** Exercise objective **
The response should be the data again, identical in every line.
▬▬▬▬▬▬
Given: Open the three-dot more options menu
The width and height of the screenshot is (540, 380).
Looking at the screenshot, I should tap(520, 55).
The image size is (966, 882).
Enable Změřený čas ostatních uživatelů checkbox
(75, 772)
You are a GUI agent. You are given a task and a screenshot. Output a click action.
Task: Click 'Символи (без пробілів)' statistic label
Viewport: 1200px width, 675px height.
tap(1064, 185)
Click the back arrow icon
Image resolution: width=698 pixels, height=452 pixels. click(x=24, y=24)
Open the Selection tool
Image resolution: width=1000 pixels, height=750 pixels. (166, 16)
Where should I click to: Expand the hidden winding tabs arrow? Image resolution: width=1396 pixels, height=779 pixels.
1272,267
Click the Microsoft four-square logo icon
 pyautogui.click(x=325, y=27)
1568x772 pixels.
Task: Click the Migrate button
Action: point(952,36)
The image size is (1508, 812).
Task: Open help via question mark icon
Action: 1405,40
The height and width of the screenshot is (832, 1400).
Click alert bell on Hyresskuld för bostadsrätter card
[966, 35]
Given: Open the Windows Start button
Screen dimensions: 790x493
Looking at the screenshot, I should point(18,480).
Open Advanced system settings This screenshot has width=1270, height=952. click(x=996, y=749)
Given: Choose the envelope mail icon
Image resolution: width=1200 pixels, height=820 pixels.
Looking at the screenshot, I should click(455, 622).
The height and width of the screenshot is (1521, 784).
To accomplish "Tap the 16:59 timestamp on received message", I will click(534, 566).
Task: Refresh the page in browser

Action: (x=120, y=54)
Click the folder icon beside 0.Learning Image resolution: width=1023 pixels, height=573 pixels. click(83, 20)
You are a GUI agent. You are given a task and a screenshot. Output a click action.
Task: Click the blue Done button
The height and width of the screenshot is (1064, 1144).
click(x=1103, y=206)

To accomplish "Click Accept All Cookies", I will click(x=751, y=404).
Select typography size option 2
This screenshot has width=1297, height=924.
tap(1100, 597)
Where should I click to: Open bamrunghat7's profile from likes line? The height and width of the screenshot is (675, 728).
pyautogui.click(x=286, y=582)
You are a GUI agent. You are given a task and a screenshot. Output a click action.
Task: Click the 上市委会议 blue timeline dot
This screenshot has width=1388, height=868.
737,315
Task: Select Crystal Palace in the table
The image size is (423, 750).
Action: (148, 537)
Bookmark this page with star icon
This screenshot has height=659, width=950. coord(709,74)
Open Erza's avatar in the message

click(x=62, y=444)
▬▬▬▬▬▬
** Result for this exercise **
Given: Open the three-dot more options menu
The width and height of the screenshot is (540, 380).
Looking at the screenshot, I should tap(520, 55).
The image size is (966, 882).
Enable Změřený čas ostatních uživatelů checkbox
(75, 772)
You are a GUI agent. You are given a task and a screenshot. Output a click action.
Task: Click 'Символи (без пробілів)' statistic label
Viewport: 1200px width, 675px height.
tap(1064, 185)
Click the back arrow icon
Image resolution: width=698 pixels, height=452 pixels. click(x=24, y=24)
Open the Selection tool
Image resolution: width=1000 pixels, height=750 pixels. (166, 16)
Where should I click to: Expand the hidden winding tabs arrow? Image resolution: width=1396 pixels, height=779 pixels.
1272,267
Click the Microsoft four-square logo icon
 pyautogui.click(x=325, y=27)
1568x772 pixels.
Task: Click the Migrate button
Action: point(952,36)
The image size is (1508, 812).
Task: Open help via question mark icon
Action: 1405,40
The height and width of the screenshot is (832, 1400).
Click alert bell on Hyresskuld för bostadsrätter card
[966, 35]
Given: Open the Windows Start button
Screen dimensions: 790x493
Looking at the screenshot, I should point(18,480).
Open Advanced system settings This screenshot has width=1270, height=952. click(x=996, y=749)
Given: Choose the envelope mail icon
Image resolution: width=1200 pixels, height=820 pixels.
Looking at the screenshot, I should click(455, 622).
The height and width of the screenshot is (1521, 784).
To accomplish "Tap the 16:59 timestamp on received message", I will click(534, 566).
Task: Refresh the page in browser

Action: (x=120, y=54)
Click the folder icon beside 0.Learning Image resolution: width=1023 pixels, height=573 pixels. click(83, 20)
You are a GUI agent. You are given a task and a screenshot. Output a click action.
Task: Click the blue Done button
The height and width of the screenshot is (1064, 1144).
click(x=1103, y=206)

To accomplish "Click Accept All Cookies", I will click(x=751, y=404).
Select typography size option 2
This screenshot has width=1297, height=924.
tap(1100, 597)
Where should I click to: Open bamrunghat7's profile from likes line? The height and width of the screenshot is (675, 728).
pyautogui.click(x=286, y=582)
You are a GUI agent. You are given a task and a screenshot. Output a click action.
Task: Click the 上市委会议 blue timeline dot
This screenshot has width=1388, height=868.
737,315
Task: Select Crystal Palace in the table
The image size is (423, 750).
Action: (148, 537)
Bookmark this page with star icon
This screenshot has height=659, width=950. coord(709,74)
Open Erza's avatar in the message

click(x=62, y=444)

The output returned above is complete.